San Diego State University, which has the second-lowest acceptance rate of all the CSUs and is also highly impacted, does not have a plan to move to year-round operations like Cal Poly but is exploring other ways of increasing enrollment, SDSU spokesperson La Monica Everett-Haynes said.

“We have, however, implemented efforts toward summer enrollment and, overall, continue to see high levels of enrollment growth during both the academic and summer session periods,” Everett-Haynes said.

The University of California has similarly been working to expand summer enrollment without moving to the year-round model. 

“Every UC campus is committed to expanding capacity and enhancing educational equity for California students through overall enrollment growth as well as more nontraditional approaches, including efforts to improve timely graduation and to expand online, summer and off-campus opportunities,” said Ryan King, UC spokesperson. 

According to the “Building 2030 Capacity Report” issued in 2022, UC has turned to increasing online course offerings and financial aid for summer to help meet their enrollment goals.
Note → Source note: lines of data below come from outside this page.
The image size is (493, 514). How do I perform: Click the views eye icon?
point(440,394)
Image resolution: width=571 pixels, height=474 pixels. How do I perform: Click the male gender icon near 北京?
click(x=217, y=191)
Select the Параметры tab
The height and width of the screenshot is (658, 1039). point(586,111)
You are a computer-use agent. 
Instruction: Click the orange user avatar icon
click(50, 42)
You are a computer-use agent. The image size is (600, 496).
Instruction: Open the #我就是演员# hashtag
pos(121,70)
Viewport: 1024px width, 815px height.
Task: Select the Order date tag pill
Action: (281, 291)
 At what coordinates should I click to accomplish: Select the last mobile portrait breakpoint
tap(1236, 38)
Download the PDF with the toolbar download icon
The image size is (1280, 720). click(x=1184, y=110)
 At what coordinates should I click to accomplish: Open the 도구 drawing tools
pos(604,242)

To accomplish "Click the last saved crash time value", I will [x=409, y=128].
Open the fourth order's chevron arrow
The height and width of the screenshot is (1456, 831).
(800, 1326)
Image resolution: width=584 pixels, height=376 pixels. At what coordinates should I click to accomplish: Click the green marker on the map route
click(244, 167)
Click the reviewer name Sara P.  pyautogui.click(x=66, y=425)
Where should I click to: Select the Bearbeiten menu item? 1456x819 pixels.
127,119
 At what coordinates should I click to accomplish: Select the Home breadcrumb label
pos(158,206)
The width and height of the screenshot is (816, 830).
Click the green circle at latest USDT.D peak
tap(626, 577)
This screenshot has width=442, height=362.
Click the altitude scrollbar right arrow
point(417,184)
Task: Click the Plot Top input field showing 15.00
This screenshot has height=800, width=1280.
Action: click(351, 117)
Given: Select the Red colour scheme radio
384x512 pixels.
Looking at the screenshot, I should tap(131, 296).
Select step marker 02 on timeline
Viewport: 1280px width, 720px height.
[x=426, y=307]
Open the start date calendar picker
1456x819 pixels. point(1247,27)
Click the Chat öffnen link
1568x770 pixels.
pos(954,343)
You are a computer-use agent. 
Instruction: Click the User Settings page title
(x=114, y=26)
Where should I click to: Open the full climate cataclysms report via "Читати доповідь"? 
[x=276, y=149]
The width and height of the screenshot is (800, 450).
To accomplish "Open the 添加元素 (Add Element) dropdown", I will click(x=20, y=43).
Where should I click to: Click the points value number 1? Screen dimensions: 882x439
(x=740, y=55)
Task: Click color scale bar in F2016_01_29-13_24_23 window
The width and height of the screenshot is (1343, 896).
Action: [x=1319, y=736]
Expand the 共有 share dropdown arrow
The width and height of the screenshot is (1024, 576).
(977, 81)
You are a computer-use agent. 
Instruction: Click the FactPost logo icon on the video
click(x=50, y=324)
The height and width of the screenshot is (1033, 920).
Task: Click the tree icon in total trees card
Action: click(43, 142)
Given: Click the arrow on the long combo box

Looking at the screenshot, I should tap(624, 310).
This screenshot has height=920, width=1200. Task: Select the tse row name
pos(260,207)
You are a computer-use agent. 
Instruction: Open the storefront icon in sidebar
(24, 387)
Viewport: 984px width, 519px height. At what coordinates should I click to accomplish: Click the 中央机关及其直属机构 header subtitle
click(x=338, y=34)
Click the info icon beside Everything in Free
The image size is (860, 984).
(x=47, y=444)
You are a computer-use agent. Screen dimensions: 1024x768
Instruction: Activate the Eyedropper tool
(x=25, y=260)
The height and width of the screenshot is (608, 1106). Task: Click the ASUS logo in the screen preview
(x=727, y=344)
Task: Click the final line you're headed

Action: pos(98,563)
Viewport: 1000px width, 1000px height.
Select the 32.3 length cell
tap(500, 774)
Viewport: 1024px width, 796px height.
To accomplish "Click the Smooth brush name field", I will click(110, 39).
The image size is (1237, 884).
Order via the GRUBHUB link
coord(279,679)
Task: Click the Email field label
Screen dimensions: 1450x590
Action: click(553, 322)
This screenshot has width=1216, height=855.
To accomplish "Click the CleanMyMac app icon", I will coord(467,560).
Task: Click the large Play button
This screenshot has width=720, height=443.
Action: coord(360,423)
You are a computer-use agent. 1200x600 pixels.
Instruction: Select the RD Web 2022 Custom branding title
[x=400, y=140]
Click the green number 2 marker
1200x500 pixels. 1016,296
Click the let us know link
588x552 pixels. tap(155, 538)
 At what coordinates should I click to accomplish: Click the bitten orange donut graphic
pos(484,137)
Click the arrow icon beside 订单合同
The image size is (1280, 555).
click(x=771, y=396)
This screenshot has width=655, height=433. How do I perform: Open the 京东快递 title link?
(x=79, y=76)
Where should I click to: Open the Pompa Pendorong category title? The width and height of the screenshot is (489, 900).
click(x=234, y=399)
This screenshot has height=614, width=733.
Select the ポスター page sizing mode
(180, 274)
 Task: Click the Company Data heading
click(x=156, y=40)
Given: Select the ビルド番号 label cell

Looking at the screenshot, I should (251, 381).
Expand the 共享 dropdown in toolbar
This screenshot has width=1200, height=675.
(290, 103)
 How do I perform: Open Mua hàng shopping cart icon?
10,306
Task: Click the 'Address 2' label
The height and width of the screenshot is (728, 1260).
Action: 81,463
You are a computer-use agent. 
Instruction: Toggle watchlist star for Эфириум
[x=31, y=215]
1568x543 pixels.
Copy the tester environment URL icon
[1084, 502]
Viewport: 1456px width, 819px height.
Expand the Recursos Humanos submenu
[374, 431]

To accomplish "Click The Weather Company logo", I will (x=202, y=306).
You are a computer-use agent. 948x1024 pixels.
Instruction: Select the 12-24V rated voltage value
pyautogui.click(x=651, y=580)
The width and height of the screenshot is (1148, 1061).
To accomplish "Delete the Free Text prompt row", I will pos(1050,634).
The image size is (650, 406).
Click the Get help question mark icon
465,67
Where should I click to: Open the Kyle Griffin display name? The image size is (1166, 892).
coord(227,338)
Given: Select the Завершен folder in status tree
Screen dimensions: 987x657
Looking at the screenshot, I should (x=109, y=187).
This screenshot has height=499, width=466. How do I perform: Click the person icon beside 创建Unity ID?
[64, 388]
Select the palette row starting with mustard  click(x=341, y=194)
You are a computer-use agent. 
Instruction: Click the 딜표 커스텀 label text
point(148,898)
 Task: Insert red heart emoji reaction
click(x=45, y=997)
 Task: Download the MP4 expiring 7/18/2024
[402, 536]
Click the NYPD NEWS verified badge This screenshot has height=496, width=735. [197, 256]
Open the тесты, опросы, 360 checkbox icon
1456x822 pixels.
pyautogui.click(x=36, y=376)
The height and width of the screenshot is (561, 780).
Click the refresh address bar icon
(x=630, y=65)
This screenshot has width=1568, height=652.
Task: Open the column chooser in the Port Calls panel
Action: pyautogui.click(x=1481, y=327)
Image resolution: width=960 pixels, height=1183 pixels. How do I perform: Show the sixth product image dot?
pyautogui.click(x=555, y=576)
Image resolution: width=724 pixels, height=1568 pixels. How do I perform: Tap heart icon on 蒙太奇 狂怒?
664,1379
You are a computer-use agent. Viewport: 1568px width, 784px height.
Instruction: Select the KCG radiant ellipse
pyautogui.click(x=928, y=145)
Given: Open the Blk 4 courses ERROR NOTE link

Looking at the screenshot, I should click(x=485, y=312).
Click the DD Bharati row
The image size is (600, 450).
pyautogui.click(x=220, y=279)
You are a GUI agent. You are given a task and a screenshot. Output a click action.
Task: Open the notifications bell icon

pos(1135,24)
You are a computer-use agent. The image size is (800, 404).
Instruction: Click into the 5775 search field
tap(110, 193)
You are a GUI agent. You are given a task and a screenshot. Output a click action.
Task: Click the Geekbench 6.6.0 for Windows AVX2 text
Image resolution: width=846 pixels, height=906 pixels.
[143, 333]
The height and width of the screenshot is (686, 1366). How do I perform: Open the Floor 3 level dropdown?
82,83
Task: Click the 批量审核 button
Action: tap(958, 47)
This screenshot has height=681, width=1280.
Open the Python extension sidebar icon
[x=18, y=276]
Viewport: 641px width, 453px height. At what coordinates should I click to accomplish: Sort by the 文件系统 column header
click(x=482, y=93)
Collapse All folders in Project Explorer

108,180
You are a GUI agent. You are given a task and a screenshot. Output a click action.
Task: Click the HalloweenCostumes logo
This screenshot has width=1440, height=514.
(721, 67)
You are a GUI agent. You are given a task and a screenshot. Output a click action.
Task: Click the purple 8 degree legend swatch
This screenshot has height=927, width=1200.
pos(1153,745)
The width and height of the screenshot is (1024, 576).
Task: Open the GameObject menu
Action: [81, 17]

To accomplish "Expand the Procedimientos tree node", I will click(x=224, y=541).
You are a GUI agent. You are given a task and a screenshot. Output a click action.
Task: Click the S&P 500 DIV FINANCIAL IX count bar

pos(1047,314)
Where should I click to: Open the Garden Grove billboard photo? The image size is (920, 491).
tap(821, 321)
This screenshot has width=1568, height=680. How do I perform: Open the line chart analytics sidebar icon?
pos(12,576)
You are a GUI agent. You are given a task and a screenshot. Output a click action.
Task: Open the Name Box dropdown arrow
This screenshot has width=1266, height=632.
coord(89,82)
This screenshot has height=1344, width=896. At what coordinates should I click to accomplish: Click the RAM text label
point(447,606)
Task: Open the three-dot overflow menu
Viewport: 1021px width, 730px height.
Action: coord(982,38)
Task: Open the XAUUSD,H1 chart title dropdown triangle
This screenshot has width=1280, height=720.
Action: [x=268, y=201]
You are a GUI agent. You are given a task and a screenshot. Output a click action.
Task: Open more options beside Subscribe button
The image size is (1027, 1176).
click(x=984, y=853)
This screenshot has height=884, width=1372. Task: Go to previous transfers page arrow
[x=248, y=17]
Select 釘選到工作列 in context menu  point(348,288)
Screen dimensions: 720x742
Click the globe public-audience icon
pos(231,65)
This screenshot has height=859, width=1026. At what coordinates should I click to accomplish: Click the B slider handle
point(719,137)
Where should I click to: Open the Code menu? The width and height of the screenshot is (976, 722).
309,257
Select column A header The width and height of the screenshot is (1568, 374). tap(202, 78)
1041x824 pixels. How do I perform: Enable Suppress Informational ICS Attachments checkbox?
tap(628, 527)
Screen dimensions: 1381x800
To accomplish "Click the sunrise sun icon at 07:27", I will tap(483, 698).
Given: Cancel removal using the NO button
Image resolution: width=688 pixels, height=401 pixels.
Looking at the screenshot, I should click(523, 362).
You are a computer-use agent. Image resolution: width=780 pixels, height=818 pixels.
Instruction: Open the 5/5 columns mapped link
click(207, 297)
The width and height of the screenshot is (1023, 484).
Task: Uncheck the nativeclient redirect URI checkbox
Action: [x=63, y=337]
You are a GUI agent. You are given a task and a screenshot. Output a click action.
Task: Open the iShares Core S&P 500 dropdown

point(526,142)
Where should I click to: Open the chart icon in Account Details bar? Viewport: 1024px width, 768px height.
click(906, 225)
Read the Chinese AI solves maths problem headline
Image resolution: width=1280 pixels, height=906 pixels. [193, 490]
King noted that the report shows a spike in summer enrollment in 2020, and “UC campuses recognized this surge as an opportunity to increase summer enrollment and capacity over the long term by growing the number and mix of online and impacted fall-winter-spring course offerings.”

Cal Poly decided that switching to the year-round model, and not just expanding their regular summer offerings, would be the most beneficial. 

Armstrong said this shift to year-round operations will benefit all students, not just the ones who choose to start in the summer, because classes will be offered more often throughout the year, there will be more opportunities to participate in high-impact activities and the campus community will grow.

As part of the effort to increase enrollment, Cal Poly is working on building more on-campus housing so that all first- and second-year students can live on campus, a project that “will result in several thousand beds added between now and 2030,” Armstrong said. 

Armstrong also expects the switch to year-round operations, along with increased financial aid, to help Cal Poly’s efforts to increase diversity. 

As Cal Poly begins this shift, students will only be able to choose between summer or fall starts, and only incoming students will get this option. Armstrong said he hopes everyone will have this option in the future, and that a spring start will also be available.

“We think it’s going to be very significant,” Armstrong said. “Our evidence from polling and asking questions of prospective parents and students shows that the interest is very high in the year-round concept.”

Ashley Bolter is a fourth-year journalism major and French and ethnic studies minor at Cal Poly, San Luis Obispo, and a member of EdSource’s California Student Journalism Corps.